Background discussions with some members of a broad-based committee of representatives of the two main coalition partners, the Pakistan People’s Party (PPP) and the Pakistan Muslim League (PML-N), and constitutional experts holding divergent views indicated that the final resolution of the crucial judges issue was expected to drag on further.
They say there is no harm in going beyond the cut-off date that PML-N Quaid Nawaz Sharif had announced, saying PPP Co-chairman Asif Zardari also agreed with it after their Dubai talks, if the coalition is to be kept intact.
According to these committee members, the sticking point continues to remain the same that had been stalling the restoration of the sacked justices — the mode of bringing them back either through a mere resolution passed by the National Assembly or through supplementary laws to be enacted after its approval. “If the deadline misses once again, as indications are it will, the PML-N will publicly grudge but would take solace in the fact that it is gaining politically,” one committee member remarked.
He said notwithstanding its open threats to walk out of the coalition if the judges weren’t reinstated the PML-N was unlikely to go for the overkill, emasculating the ruling alliance, as it realised that such a consequence would strengthen and empower none but its archrival, President Pervez Musharraf.
Zardari is likely to fly back home some time next week while the deadline expires on Monday. Nawaz Sharif is expected to return to Pakistan in the next couple of days. The PPP’s view is that the PML-N would not rock the coalition. However, informed PML-N leaders say their party would leave the alliance by the end of the current month but would not rescind its support to the federal government. They are fearful that if they totally de-link their party from the PPP, the leading Musharraf ally, the PML-Q, would get an opportunity to cash in on the situation.

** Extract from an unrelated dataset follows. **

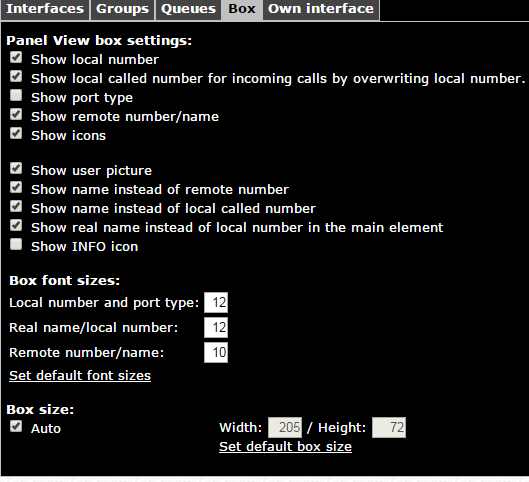Enable Show INFO icon checkbox
The height and width of the screenshot is (482, 529).
(16, 244)
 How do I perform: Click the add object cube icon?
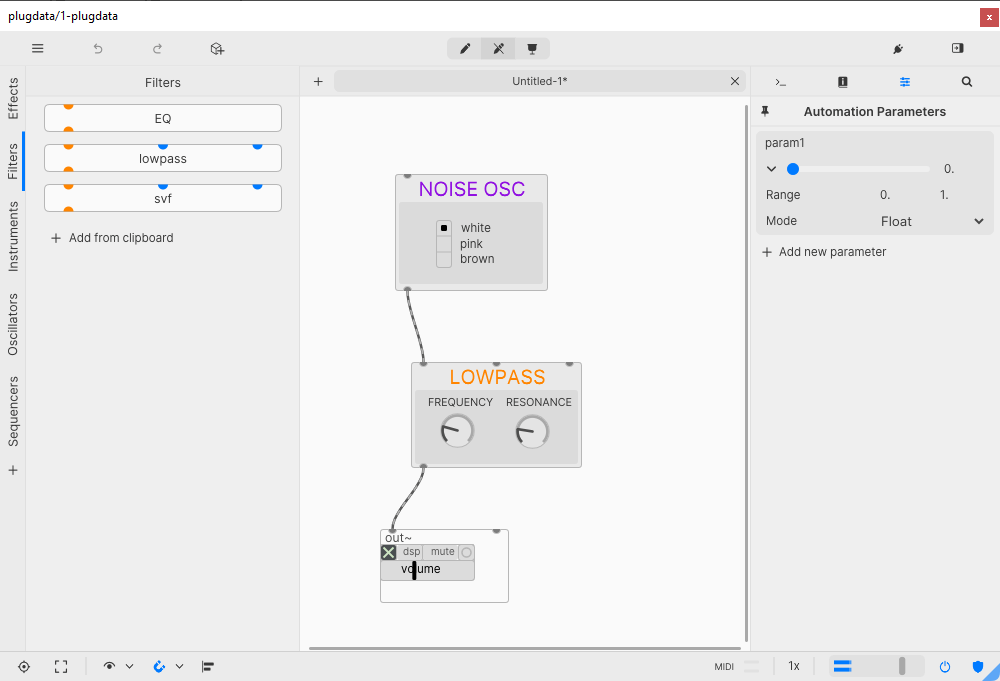coord(217,48)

The perception that inclusion of Barrister Abdul Hafiz Pirzada in the committee from nowhere was meant to give representation to Musharraf in it proved correct. Pirzada, who had been saying from day one that the sacked judges could not be restored through an executive order issued on the force of the National Assembly resolution, stuck to his views in the committee. Combined with his opinion was the similar PPP view that led to the lack of consensus in the body, necessitating the referral of the matter to Zardari and Nawaz Sharif once again.
Senior lawyers and their leaders are of the opinion that legally speaking, drafting of the resolution was not a complex matter that would require weeks on end. They feel that it can be prepared in just a few minutes if there is will to resolve the issue without any further delay.

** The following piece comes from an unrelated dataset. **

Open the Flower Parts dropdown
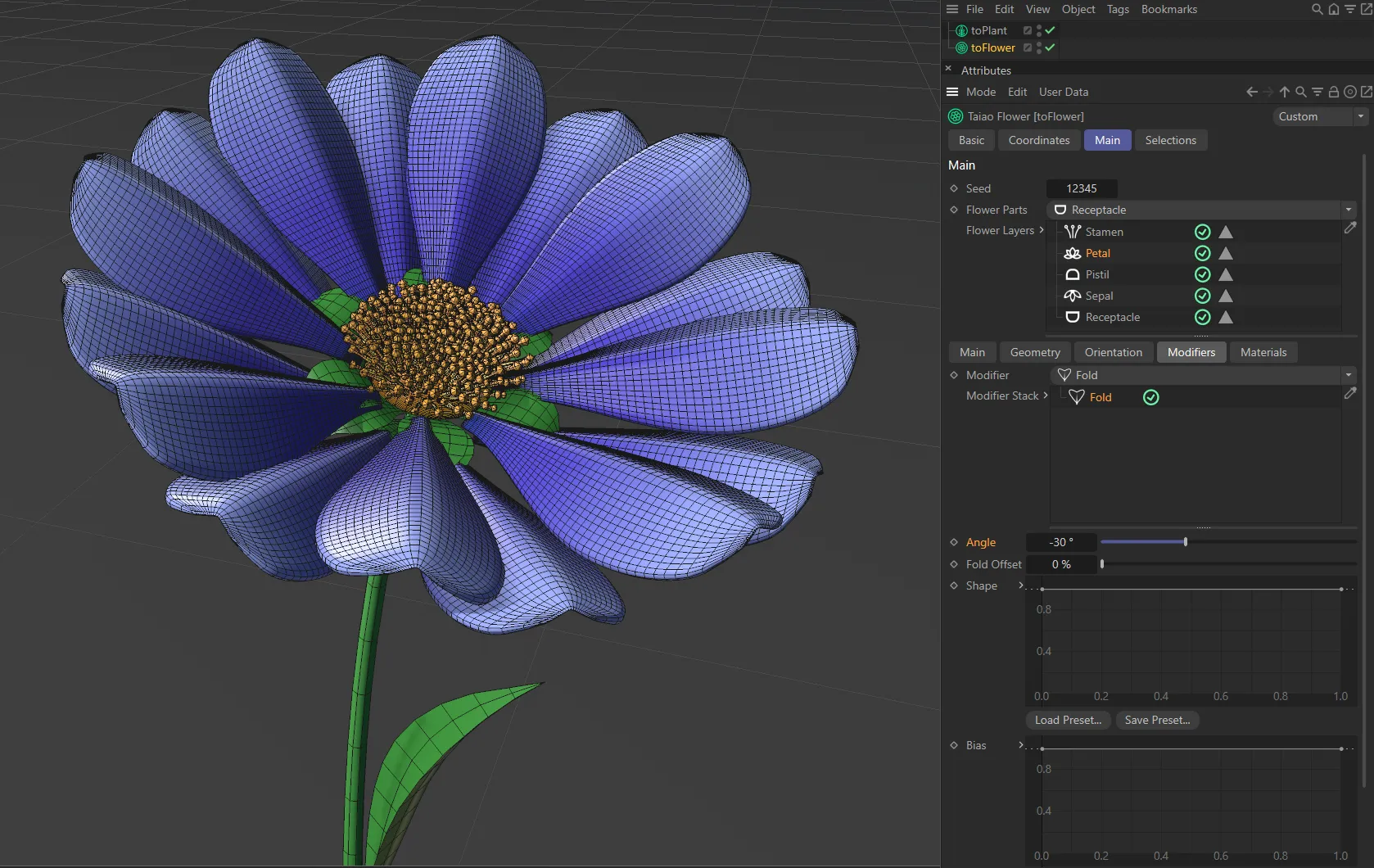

There is a strong view in a section of public circles that the prolongation of the issue is like the American acting as “good cop, bad cop”. They believe that because of the persistence of the judicial crisis one side was gaining while the other was losing politically.
While Nawaz Sharif has summoned his top negotiators, Shahbaz Sharif and Khwaja Asif, to London for another critical round of talks with Zardari, the PPP leader has taken along Rehman Malik, Adviser to the Prime Minister on Interior, who was under tremendous pressure in Pakistan for his role in the scandalous postponement of the by-elections. Malik has also been almost number one PPP interlocutor in the talks with the PML-N for the reinstatement of the deposed judges.
As the PPP-PML-N dialogue on the judges’ reinstatement has been on the bumpy road, Zardari has firmly been on a course of building bridges even with the PPP’s one-time political adversaries like the Muttahida Qaumi Movement (MQM) that Nawaz Sharif detests.
One of the main objectives of the PPP chief’s dash to London is to hold a rare meeting with Altaf Hussain. The MQM’s opinion on the judges issue is the same as that of the PPP and its allies including the Awami National Party and the Jamiat Ulema-e-Islam. Only the PML-N holds the opposite view.